I keep thinking the memoir should begin neatly. Like I should be able to take my own life and make it into chapters and arcs and outlines and something people not only chew on, but something they don’t want to stop eating.
That is a lot of pressure. And I try not to think about it too much, because if I think about it too much, I won’t do it.
But what am I supposed to say?
Here is where I was born. Here is what happened. Here is who I loved. Here is how I became this version of myself. P.S. Insert dying husband here.
That is not how memory works.
Memory doesn’t arrive in chapters. At least not for me. It arrives in flashes.
A room. A song. A smell. A place. An old video. A photograph I can barely look at. A voice I still expect to hear. The feeling of coming home to someone who made the world make sense.
This house used to pulse with creativity.
Private Friday night dance parties. Music downstairs. LED lights flashing disco from the front window when I pulled up to the house. A bottle of Jameson on the counter with a shot glass next to it.
I could hear the music from the garage before I even got inside. I knew he was down there working on something he thought was a fantastic painting. I knew there would be some ridiculous energy already waiting for me, maybe in the form of a canvas, maybe in the form of dinner on the grill gone wrong.
I knew before I even opened the door.
Man, we had fun.
Two kids running around the world together. Making movies. Traveling to faraway places. Emptying our bags into the trash just so we could fill them with artifacts we found on the Thames River in England. I swore TSA was never going to let us through.
But they did.
It is strange how cancer can erase some things in your mind.
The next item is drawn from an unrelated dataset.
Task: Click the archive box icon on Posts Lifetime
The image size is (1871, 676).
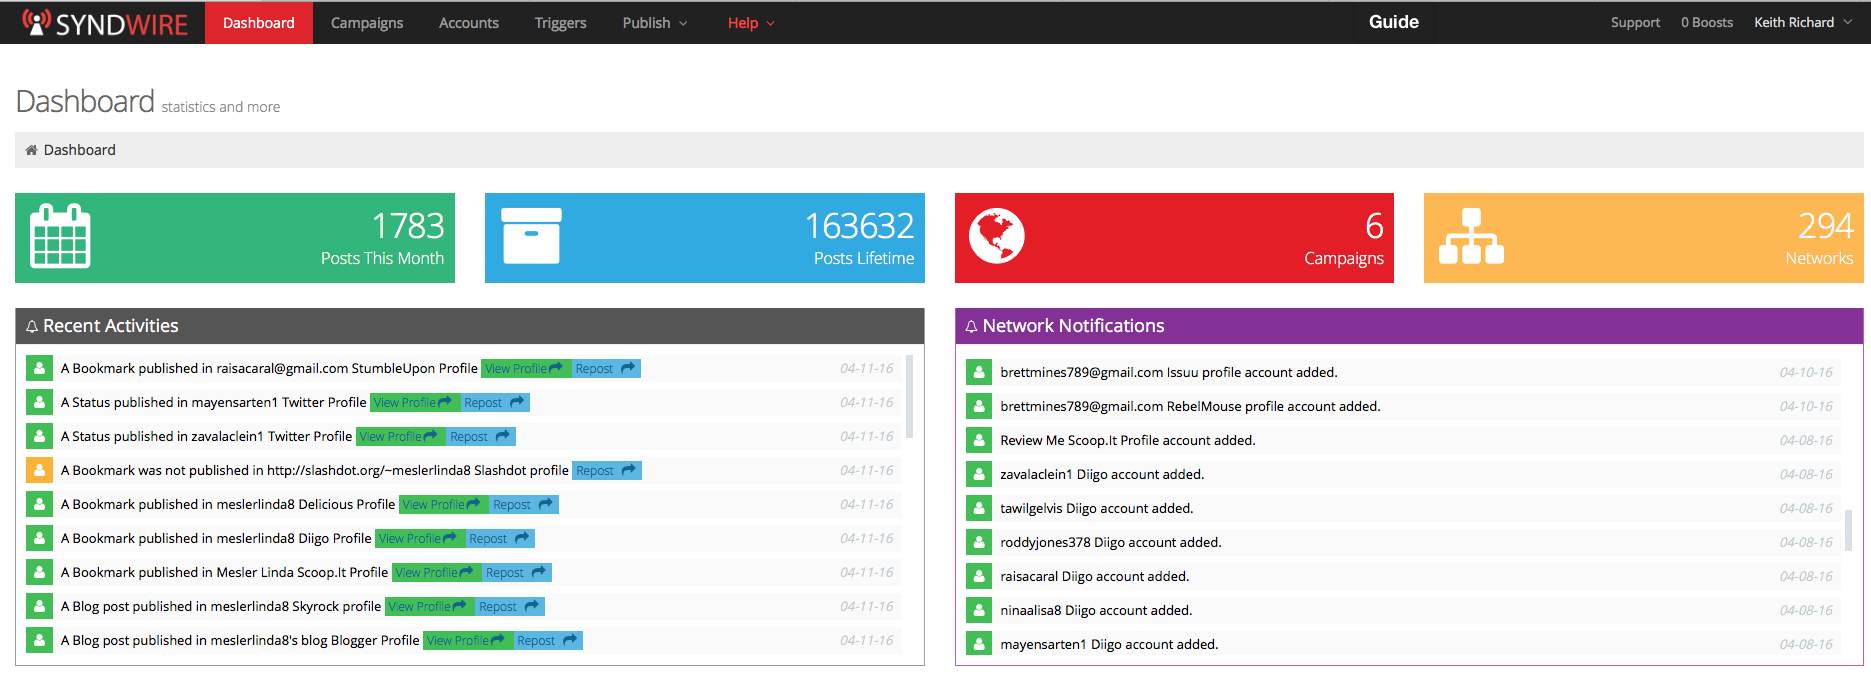Action: coord(531,237)
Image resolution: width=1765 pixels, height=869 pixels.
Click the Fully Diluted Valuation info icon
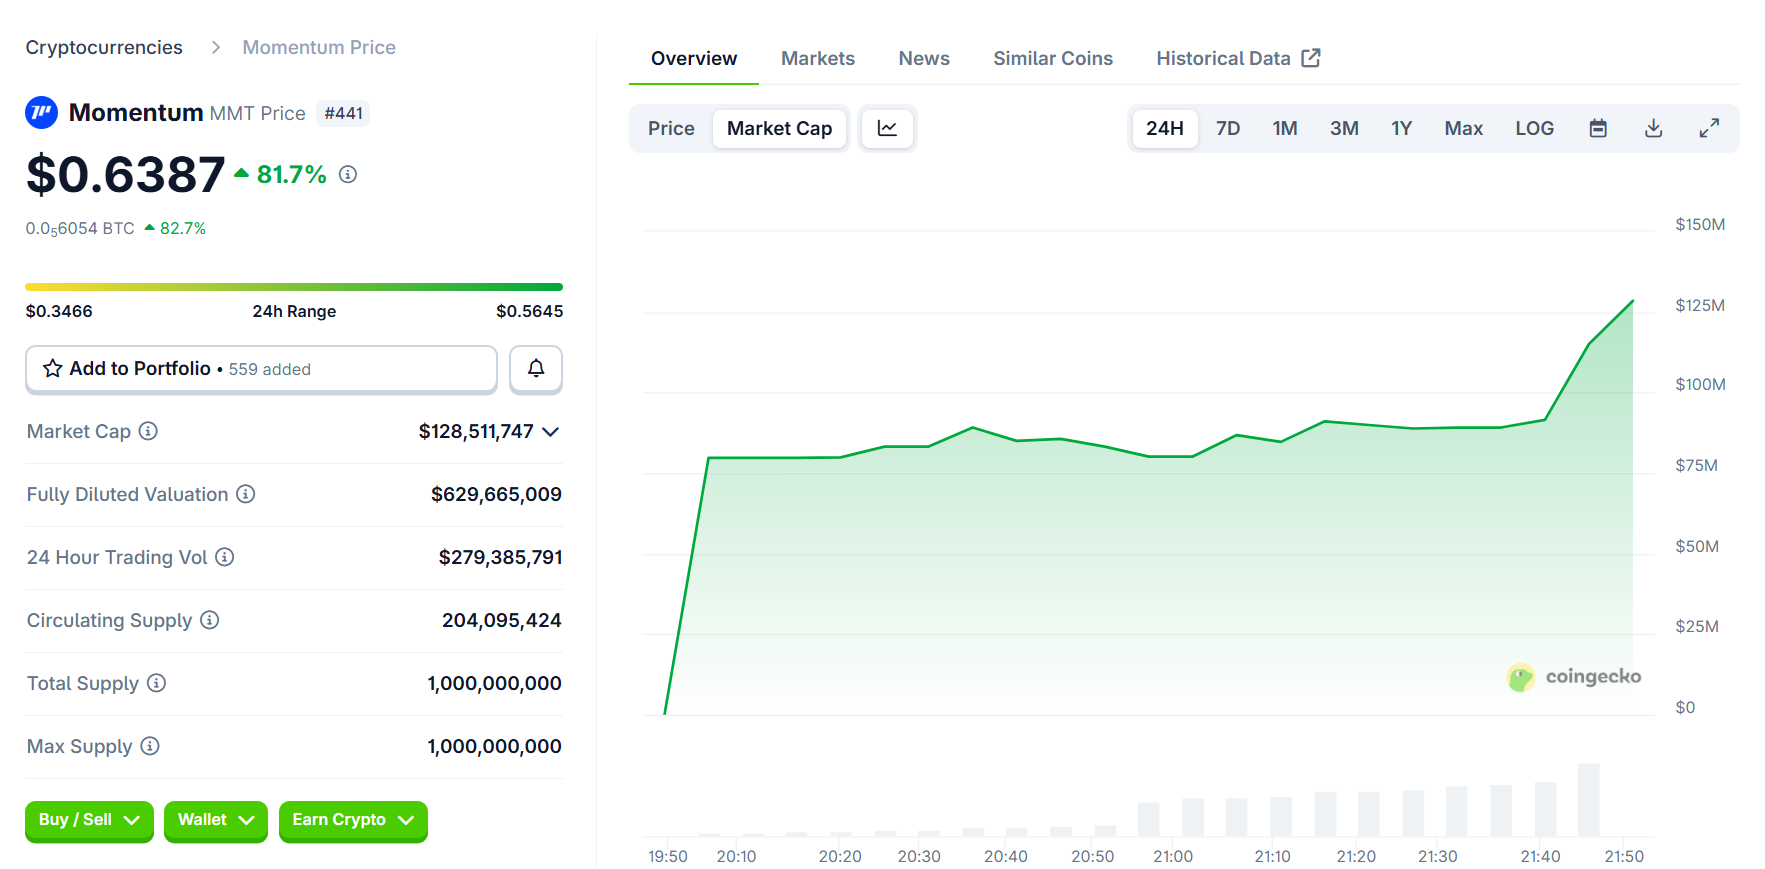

Sometimes it is hard for me to remember him before the grief, before the hospital rooms, before the panic, before the quiet that came after, when there was so much life here.
The walls went silent.
The cancer did not just consume him.
It consumed us.
It consumed what we were.
Sometimes I go through his old journals and things he left behind, and I laugh because I remember how much fun we had. And when I read the pages I have written about our life together, I am sadly and happily reminded of how good it was.
Cancer made me forget that for a while because it was so fucking hard.
I don’t walk through my house the same way anymore.
But I can still hear some things in my mind.
Patrick just had a way about him. Everyone said he was big. Big presence. Big laugh. Big energy. Big love. And a big smile.
He was the kind of person who changed the temperature of a room just by entering it. The kind of person people still talk about because of all his antics and way of being.
He has become a reference point here. On jobs. In rooms. In stories. In the way people still say his name.
I found a Post-it note the other day from when we first met. He said: I feel alive with you, Jols.
So I guess we did that for each other.
We lived on a little dead-end street in a tiny house we called Casa Petita. A tiny house with a big life inside of it. I don’t know how this house didn’t burst from all the music and plans and paint clothes and stories and laughter,
And Ideas. So many ideas. Whether it was a new painting, movie script or the next wild road trip.
That is where part of this memoir lives.
Not just in what happened at the end.
In what existed before the ending.
I think that is why it has taken me so long to know how to tell it. Because people understand tragedy quickly. They understand the sentence: my husband died. They understand cancer. They understand loss, at least from the outside.
But how do you explain the size of the love before the loss?